The [salt] domes are huge (from about half a mile to more than 2 miles across), column-shaped masses made up of [halite] and some [anhydrite]. These masses have pushed up toward the surface through thousands of feet of [sand], [clay], and other [sedimentary rocks]. On top of many of the salt columns is a covering of [limestone] ([calcite]), anhydrite, and [gypsum] known as the cap-rock. It is in this cap-rock that the [sulfur] is found.

It is thought that when the masses of [halite] and [anhydrite] pushed toward the earth’s surface, some of the upper part of the halite dissolved. The anhydrite, however, did not dissolve, and it remained on top of the [salt] column. Then, a part of this anhydrite was altered into the [gypsum], [limestone], and [sulfur] that now are found in some of the cap-rocks. Laboratory experiments have shown that the sulfur in the cap-rocks likely formed through the action of sulfate-reducing bacteria. These bacteria, in the presence of petroleum, converted the sulfate in some of the anhydrite into hydrogen sulfide. Later, hydrogen sulfide was oxidized—perhaps by reaction with more of the anhydrite—to form the sulfur.

Most of the large cap-rock [sulfur] deposits are about 1,500 to 2,400 feet underground. At first, an attempt was made to get this sulfur out of the ground by digging shafts down to it, but loose, wet, caving sands and poisonous gases, such as hydrogen sulfide, made this mining method almost impossible. Finally, a chemist, Herman Frasch, found a way to obtain the sulfur by making use of sulfur’s low melting point. When sulfur gets slightly hotter than boiling water (235° to 247° Fahrenheit), it melts and becomes a dark, yellowish-brown liquid.

In the Frasch method of [sulfur] mining, a well is drilled into the salt-dome cap-rock, and three pipes, one inside the other, are put into the well. Superheated water under pressure (hotter than 212° Fahrenheit, the temperature at which water ordinarily turns into steam) is sent down one of the pipes to melt the sulfur in the cap-rock around the bottom of the well.

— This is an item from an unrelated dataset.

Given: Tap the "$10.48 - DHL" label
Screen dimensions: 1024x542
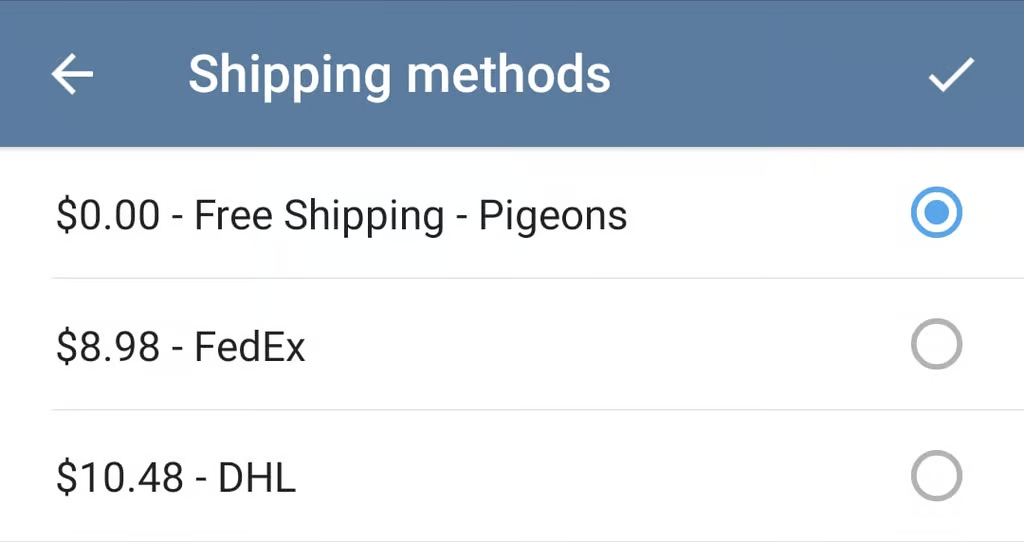Looking at the screenshot, I should [176, 479].
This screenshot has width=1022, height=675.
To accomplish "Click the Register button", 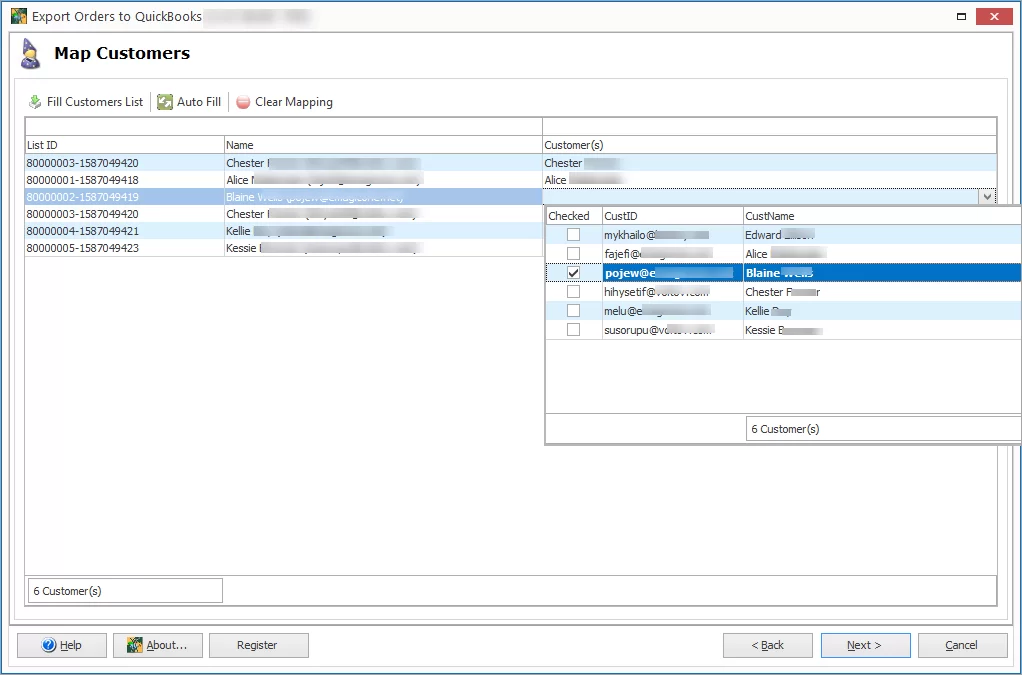I will pyautogui.click(x=258, y=644).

Then, compressed air is sent down another of the pipes. This air presses against the liquid sulfur and forces it up to the surface through the third pipe. At the surface, the sulfur is poured into bins, where it cools and becomes a solid again, or it is transported molten, in pipelines and tankers.

[Sulfur] has been obtained from a number of the Texas Gulf Coast [salt] domes including Bryan Mound, Clemens dome, Damon Mound, and Hoskins Mound in Brazoria County; Palangana dome in Duval County; Long Point dome, Nash dome, and Orchard dome in Fort Bend County; High Island dome in Galveston County; Fannett dome and Spindletop dome in Jefferson County; Moss Bluff dome in Liberty County; Gulf dome in Matagorda County; and Boling dome in Wharton County.